2004 – Leach v. DuPont class action settled (DuPont to pay class benefits valued at over $300 million, including water filtration systems, class member blood and health data collection, class member health studies, and process for class member medical monitoring).
2005-2006 – PFAS litigation initiated against 3M in Minnesota and against DuPont in New Jersey for residents with PFAS in drinking water, and blood and health data collected from approximately 69,000 class members under Leach v. DuPont class settlement.
2011 – New class settlement valued at over $8 million announced in New Jersey PFAS case to provide drinking water filtration benefits to class members.
2012 – C8 Science Panel created under Leach v. DuPont class settlement confirms “probable links” between PFOA and six serious human diseases, including two types of cancer.
2013 – C8 Medial Panel created under Leach v. DuPont class settlement releases the first community-wide PFAS medical monitoring program for thousands of people, and C8 MDL was created to handle claims of thousands of Leach class members with diseases linked to PFOA.
2015 – First C8 MDL trial results in jury verdict that DuPont caused cancer in Leach class member who drank PFOA.
2016 – New York Times Magazine article, “The Lawyer Who Became DuPont’s Worst Nightmare,” published.
2017 – Bilott receives the International Right Livelihood Award (also known as the “Alternative Nobel Prize”) for his decades of work on PFAS “forever chemicals,” and settlement announced in C8 MDL to resolve approximately 3,500 then-pending linked disease cases of Leach class members in exchange for DuPont’s payment of $670.7 million.
2018 – Documentary, “The Devil We Know,” premieres at Sundance Film Festival, Minnesota settles nation’s first PFAS natural resource damage case against 3M for $850 million, AFFF MDL is formed, and Bilott files new case seeking nationwide PFAS medical monitoring, studies, and testing in Hardwick v. 3M.
2019 – Bilott’s book, “Exposure” is published and the Hollywood film, “Dark Waters” is released.
2021 – An additional settlement of $83 million is announced in the C8 MDL to resolve dozens of additional Leach class member linked disease claims, and a $15 million class settlement is announced in the AFFF MDL with Tyco for damages related to PFAS in certain private wells in Wisconsin.
2022 – Court issues order allowing Hardwick v. 3M case to proceed as class action seeking medical monitoring, studies, and testing on behalf of millions of class members and 3M commits to phase out all PFAS manufacture by 2025.

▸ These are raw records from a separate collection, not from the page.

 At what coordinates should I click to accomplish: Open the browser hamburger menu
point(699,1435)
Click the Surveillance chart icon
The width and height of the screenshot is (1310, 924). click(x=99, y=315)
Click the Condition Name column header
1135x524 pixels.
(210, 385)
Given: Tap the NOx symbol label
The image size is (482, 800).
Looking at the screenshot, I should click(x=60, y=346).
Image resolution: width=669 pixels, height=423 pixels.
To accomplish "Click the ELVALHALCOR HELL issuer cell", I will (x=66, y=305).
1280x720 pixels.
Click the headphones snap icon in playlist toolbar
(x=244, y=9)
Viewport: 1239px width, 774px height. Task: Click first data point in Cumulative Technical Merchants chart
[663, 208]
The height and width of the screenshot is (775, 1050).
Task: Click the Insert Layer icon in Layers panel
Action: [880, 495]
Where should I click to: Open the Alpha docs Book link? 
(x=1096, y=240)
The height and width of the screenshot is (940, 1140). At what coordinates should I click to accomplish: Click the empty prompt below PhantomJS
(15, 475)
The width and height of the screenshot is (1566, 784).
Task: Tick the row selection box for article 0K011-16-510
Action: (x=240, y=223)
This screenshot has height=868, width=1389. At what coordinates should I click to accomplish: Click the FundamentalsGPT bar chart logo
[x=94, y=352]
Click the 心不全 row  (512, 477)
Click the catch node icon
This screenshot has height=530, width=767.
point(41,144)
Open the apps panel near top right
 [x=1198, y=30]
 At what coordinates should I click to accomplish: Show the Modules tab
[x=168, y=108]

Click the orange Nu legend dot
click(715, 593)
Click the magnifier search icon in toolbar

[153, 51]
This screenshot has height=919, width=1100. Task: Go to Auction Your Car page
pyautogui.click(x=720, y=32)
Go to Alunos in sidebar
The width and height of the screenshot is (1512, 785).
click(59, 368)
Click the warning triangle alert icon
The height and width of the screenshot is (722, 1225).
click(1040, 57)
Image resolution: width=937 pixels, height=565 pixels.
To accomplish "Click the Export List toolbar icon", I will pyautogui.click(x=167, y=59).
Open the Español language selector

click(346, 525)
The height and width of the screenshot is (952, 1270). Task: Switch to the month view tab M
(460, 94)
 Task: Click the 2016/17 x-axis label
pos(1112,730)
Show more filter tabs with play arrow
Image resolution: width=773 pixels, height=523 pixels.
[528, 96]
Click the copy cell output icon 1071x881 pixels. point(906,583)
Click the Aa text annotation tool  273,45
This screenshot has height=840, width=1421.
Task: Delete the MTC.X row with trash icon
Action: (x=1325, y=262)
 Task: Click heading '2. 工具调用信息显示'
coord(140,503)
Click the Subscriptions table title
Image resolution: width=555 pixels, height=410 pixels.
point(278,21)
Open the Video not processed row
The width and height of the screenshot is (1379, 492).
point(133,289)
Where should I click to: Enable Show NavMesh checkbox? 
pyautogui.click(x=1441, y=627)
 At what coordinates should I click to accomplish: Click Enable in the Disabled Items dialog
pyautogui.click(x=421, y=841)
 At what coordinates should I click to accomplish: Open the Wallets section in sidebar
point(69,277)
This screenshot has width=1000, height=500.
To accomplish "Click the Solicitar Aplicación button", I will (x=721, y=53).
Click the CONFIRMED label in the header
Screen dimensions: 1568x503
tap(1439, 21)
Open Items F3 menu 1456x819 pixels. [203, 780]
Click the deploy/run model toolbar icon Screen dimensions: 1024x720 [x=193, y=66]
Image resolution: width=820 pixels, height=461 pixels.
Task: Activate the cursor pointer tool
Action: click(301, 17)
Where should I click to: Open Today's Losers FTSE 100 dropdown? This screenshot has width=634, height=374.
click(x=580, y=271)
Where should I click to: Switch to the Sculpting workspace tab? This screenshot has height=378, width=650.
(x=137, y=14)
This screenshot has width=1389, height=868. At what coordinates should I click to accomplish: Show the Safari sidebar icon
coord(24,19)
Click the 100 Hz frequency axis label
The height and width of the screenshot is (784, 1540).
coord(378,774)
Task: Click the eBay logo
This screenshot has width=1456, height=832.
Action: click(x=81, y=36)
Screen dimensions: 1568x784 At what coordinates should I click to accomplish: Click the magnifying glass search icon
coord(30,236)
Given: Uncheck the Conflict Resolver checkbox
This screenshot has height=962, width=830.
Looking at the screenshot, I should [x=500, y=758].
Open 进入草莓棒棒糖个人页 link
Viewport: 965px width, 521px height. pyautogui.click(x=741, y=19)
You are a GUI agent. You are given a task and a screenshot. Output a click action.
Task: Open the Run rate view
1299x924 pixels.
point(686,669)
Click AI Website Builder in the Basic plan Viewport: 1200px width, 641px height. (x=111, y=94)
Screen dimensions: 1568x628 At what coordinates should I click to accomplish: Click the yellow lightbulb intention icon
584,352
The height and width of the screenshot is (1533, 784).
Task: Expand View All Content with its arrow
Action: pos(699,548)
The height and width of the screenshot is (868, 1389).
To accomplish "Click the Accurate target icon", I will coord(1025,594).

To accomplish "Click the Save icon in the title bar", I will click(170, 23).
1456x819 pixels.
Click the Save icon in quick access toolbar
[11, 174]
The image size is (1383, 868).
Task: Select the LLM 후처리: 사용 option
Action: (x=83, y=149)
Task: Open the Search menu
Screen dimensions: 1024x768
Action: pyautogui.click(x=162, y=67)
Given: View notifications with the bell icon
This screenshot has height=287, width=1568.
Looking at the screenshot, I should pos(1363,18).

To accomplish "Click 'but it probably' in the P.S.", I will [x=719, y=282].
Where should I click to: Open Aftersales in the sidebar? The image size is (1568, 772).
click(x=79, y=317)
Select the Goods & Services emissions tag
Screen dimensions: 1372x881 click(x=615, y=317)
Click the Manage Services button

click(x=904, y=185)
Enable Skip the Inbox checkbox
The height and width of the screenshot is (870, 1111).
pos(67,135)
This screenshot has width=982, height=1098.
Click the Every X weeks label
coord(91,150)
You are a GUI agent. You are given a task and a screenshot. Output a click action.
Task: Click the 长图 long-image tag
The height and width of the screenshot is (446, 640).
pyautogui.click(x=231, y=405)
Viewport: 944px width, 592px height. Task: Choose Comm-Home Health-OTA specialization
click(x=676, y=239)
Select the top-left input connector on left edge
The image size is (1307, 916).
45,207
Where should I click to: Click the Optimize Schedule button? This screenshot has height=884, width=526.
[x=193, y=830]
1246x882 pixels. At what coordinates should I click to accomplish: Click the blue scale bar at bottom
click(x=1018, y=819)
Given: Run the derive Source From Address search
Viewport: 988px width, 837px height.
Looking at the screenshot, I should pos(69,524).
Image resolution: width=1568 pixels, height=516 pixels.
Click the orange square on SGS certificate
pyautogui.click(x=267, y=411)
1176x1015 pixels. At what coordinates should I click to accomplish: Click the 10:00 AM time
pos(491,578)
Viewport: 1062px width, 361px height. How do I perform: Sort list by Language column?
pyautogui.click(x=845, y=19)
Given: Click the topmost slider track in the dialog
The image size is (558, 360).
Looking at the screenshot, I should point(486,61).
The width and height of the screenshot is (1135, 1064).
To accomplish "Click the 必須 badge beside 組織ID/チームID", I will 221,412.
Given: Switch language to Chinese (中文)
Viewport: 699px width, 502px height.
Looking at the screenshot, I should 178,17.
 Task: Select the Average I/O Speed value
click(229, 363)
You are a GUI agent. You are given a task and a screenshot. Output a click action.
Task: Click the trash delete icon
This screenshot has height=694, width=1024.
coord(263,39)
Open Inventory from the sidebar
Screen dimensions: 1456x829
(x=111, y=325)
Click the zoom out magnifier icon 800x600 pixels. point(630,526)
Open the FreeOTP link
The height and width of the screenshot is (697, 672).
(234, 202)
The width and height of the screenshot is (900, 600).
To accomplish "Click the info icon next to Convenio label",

2023 – Two nationwide class settlements reached in the AFFF MDL with 3M and DuPont-related companies valued collectively at over $13.5 billion for U.S. public water provider claims.
2024 – Additional nationwide class settlements reached in the AFFF MDL with Tyco and BASF valued collectively at more than $1 billion, and U.S. EPA enacts first PFAS drinking water limits and Superfund designations.